= Georges Ginesta =

French politician

Georges Ginesta (born 8 July 1942 in Saint-Raphaël, Var) is a former member of the National Assembly of France. He represented the Var department, as a member of the Union for a Popular Movement.

==Biography==
Jordi (“Georges”) Ginesta graduated as an engineer from École Spéciale des Travaux Publics in 1968.

He was elected deputy on June 16, 2002, for the 12th legislature (2002-2007), in the fifth district of Var. He is a member of the UMP group. He was also mayor of Saint-Raphaël, Var (1995-2017) and president of the Var Estérel Méditerranée urban community (2013-2017). He was re-elected as a member of parliament on June 10, 2007, in the first round with 57.17% of the vote.

On December 11, 2008, he became the new president of the UMP Federation of Var for a three-year term after being elected by his party's departmental committee in an election in which he was the only candidate. He thus succeeded Hubert Falco.

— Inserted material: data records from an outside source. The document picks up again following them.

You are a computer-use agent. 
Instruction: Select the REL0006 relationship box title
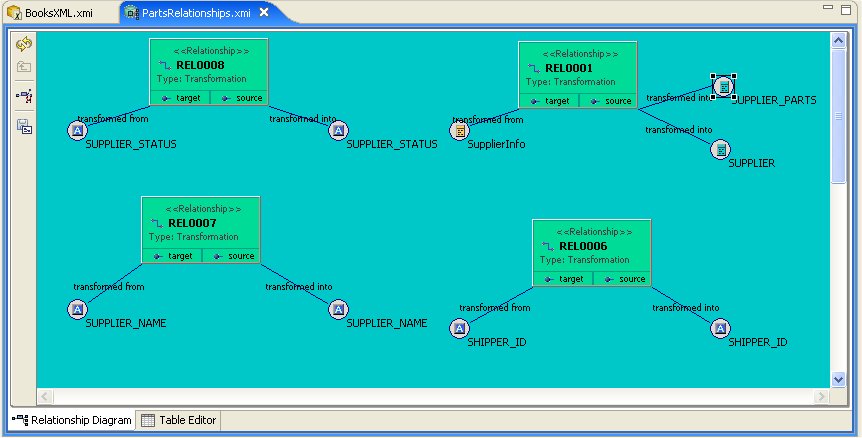click(582, 246)
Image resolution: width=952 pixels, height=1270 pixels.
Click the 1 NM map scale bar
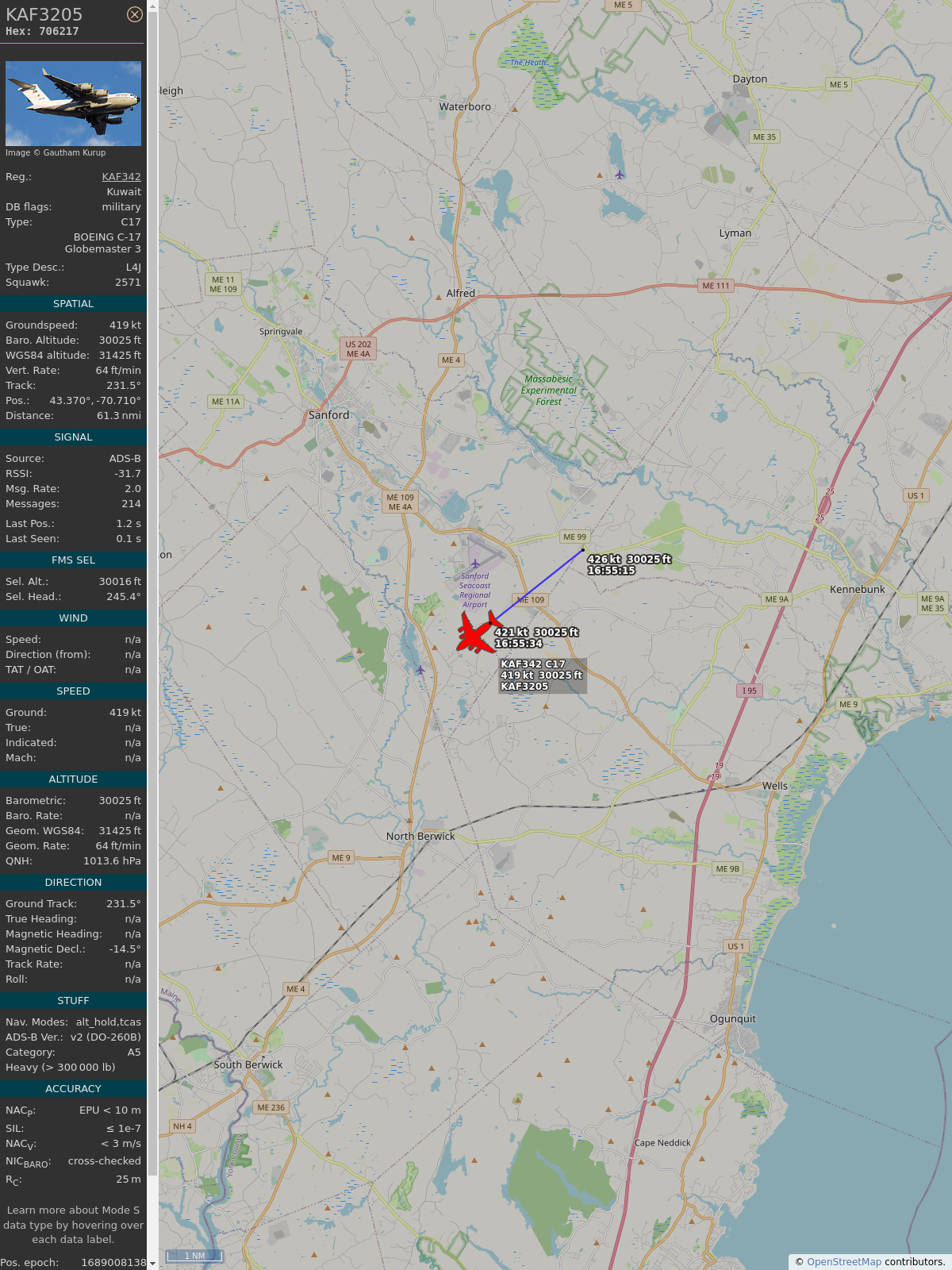(194, 1256)
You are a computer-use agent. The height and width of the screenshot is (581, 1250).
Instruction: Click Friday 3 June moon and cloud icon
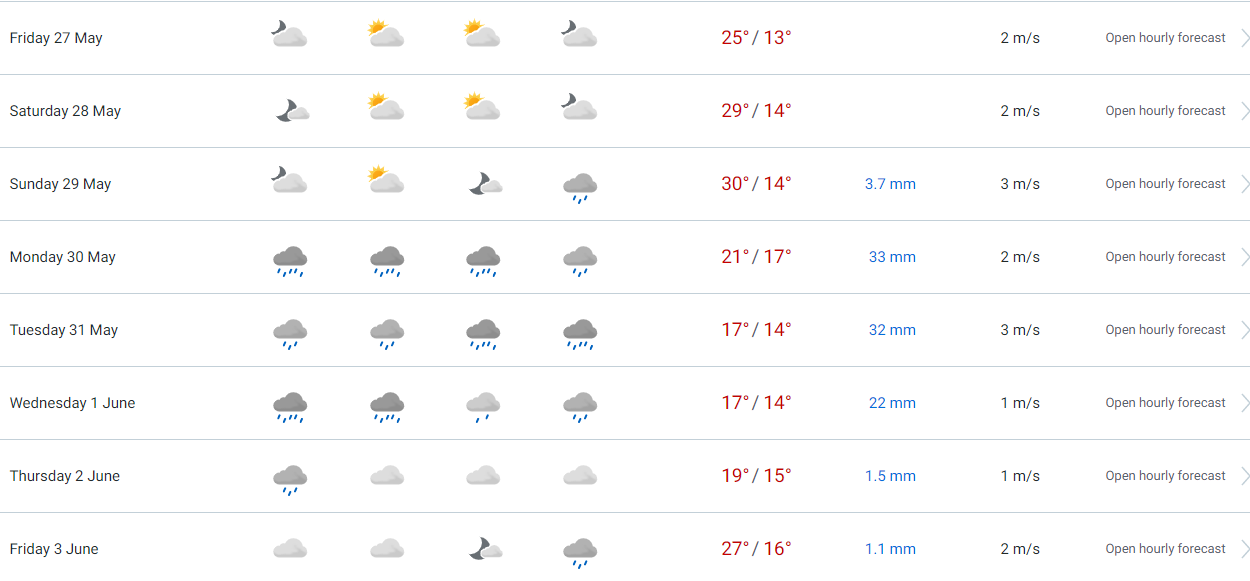(485, 548)
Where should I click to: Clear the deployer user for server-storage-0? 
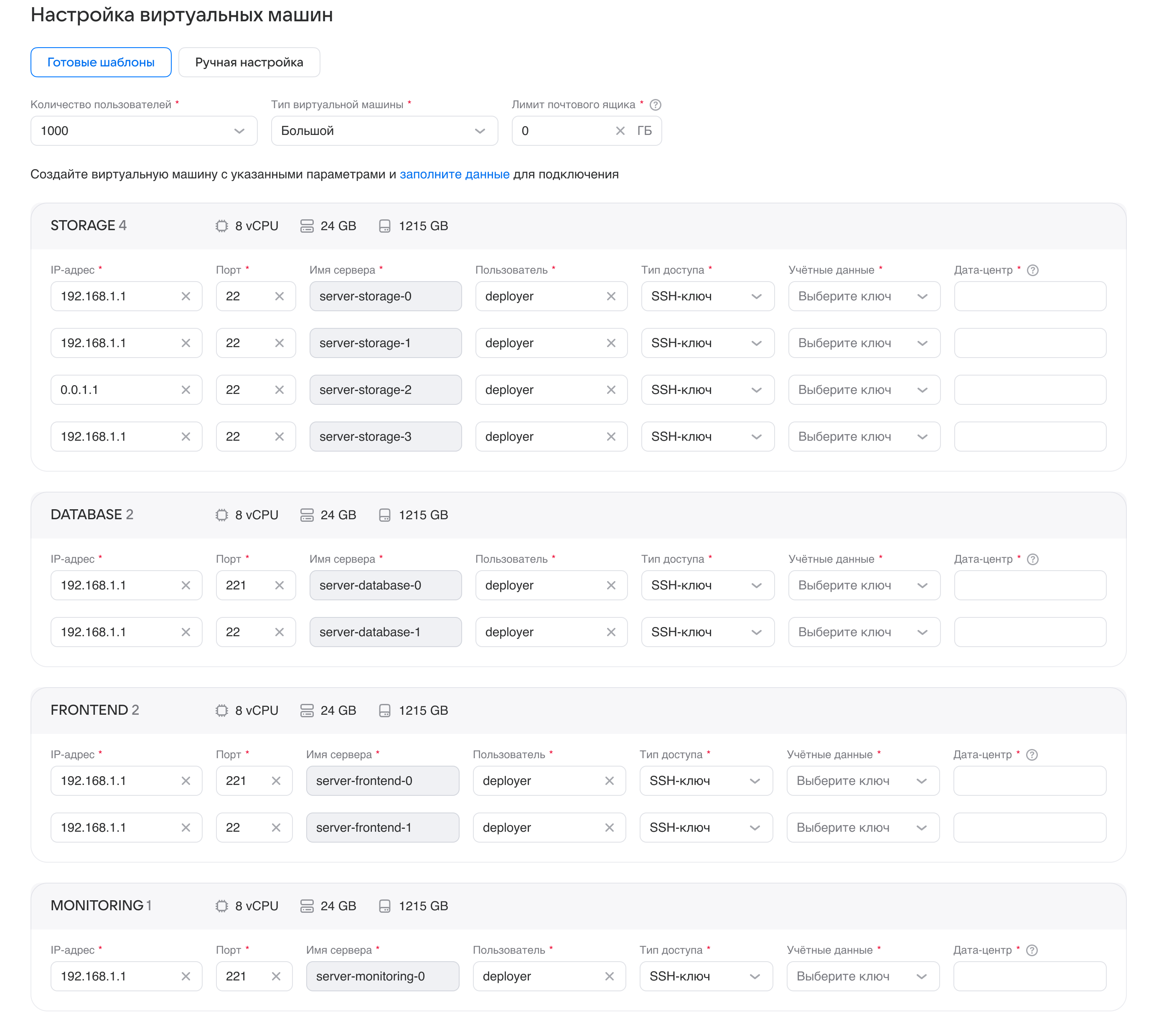[611, 296]
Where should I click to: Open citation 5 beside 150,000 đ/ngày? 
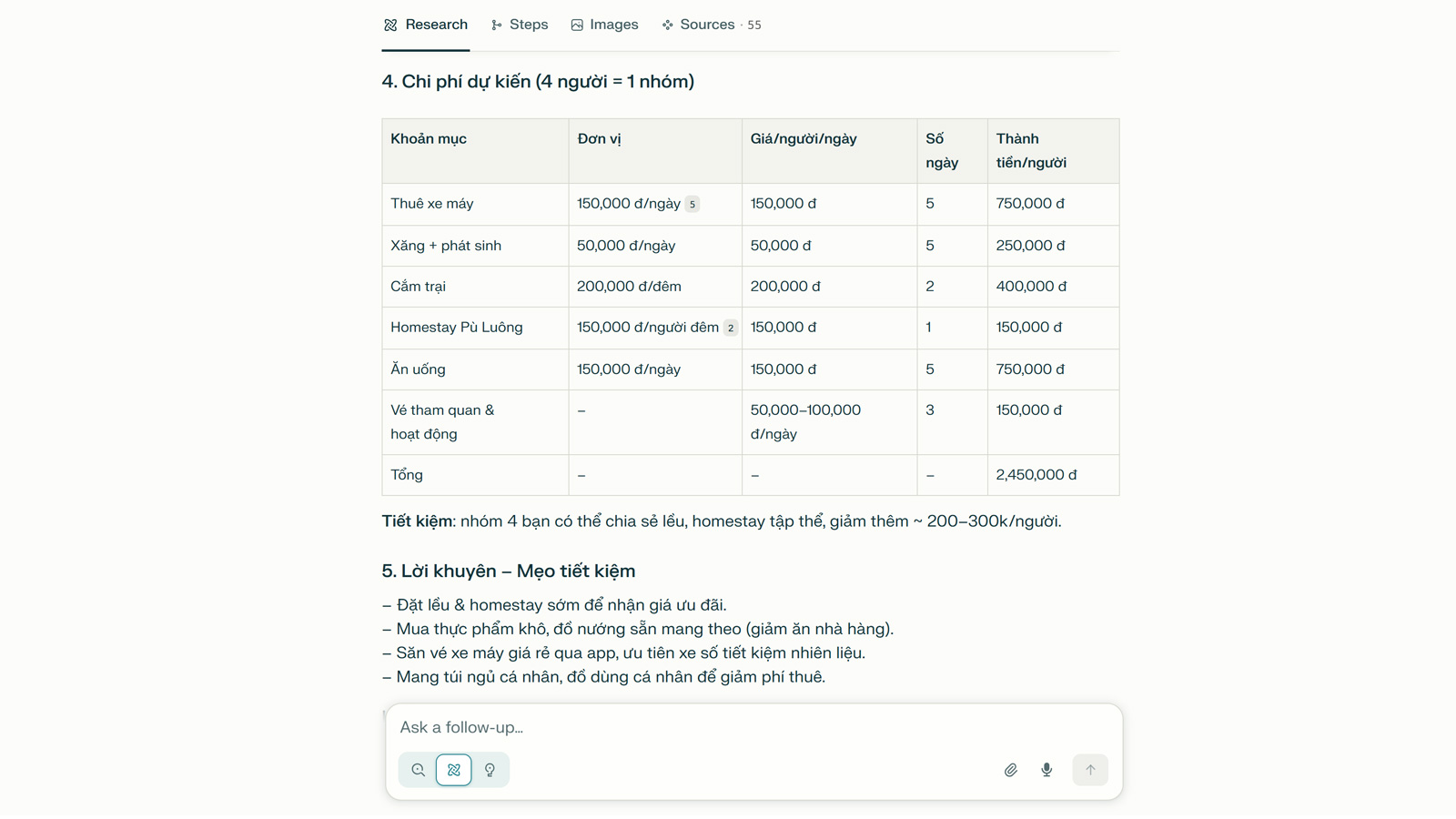click(693, 204)
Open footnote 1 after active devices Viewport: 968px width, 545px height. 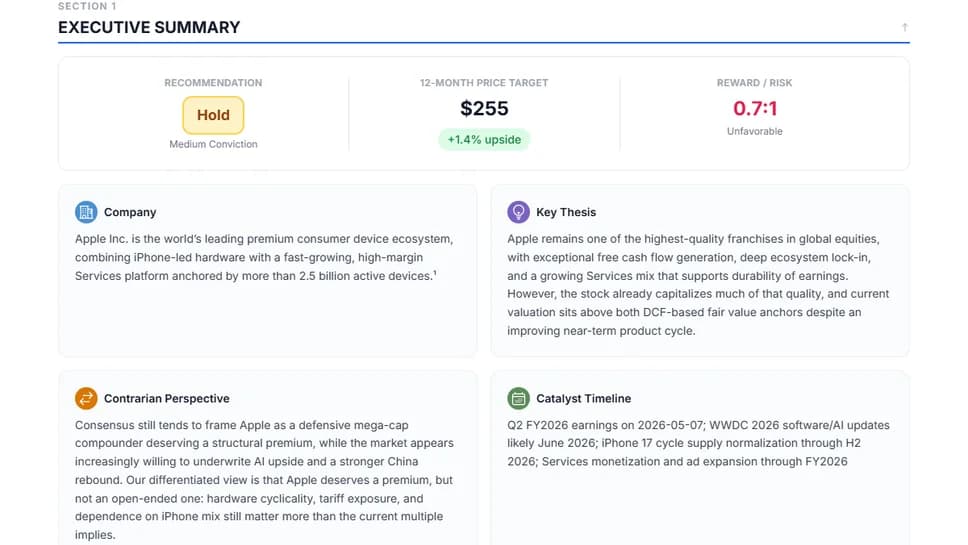[x=435, y=273]
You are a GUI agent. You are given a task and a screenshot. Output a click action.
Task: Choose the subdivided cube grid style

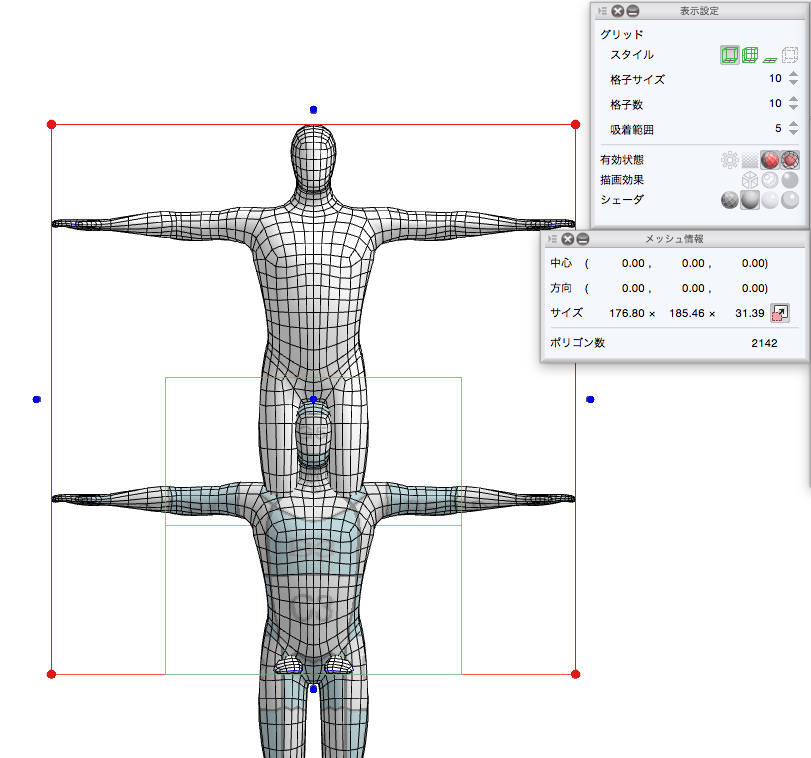750,55
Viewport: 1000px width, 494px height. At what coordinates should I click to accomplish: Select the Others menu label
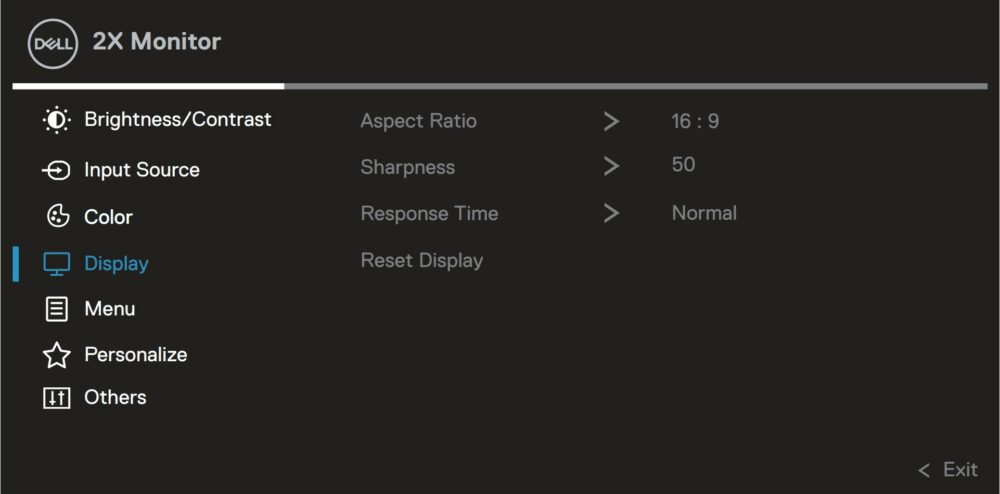(115, 398)
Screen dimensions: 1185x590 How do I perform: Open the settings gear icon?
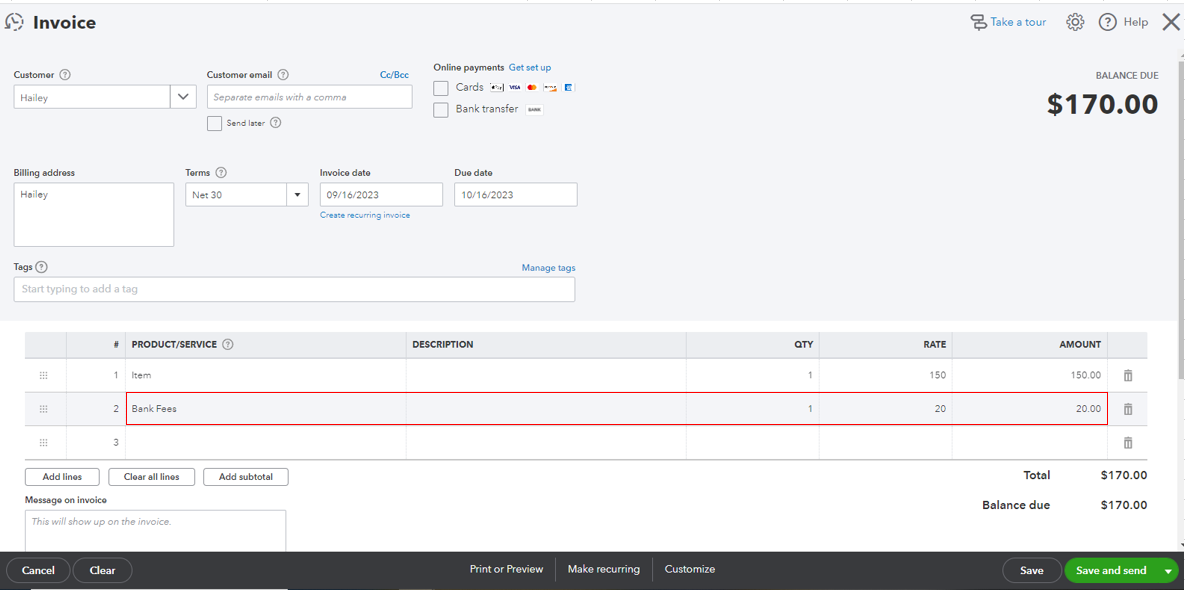[x=1075, y=22]
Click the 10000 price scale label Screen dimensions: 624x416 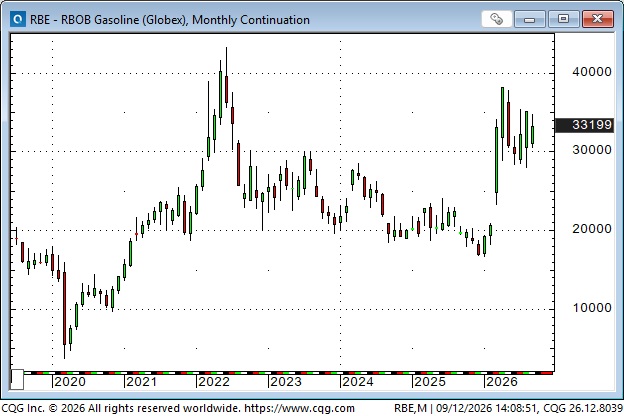tap(592, 307)
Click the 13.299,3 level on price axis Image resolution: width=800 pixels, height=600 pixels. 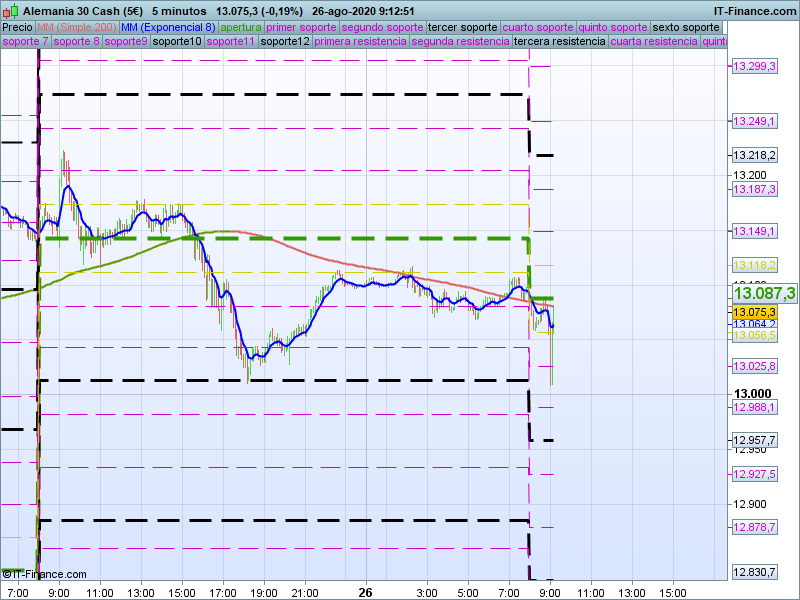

He supports François Fillon candidacy for the presidency of the UMP at the 2012 fall convention.

In Les Frères invisibles, Ghislaine Ottenheimer and Renaud Lecadre point out that Georges Ginesta never made a secret of his involvement in French Freemasonry.

He supported François Fillon in the 2016 French primary election for the center-right. He became senator for the Var department in September 2017, following the resignation of Hubert Falco, who preferred to retain his position as mayor of Toulon.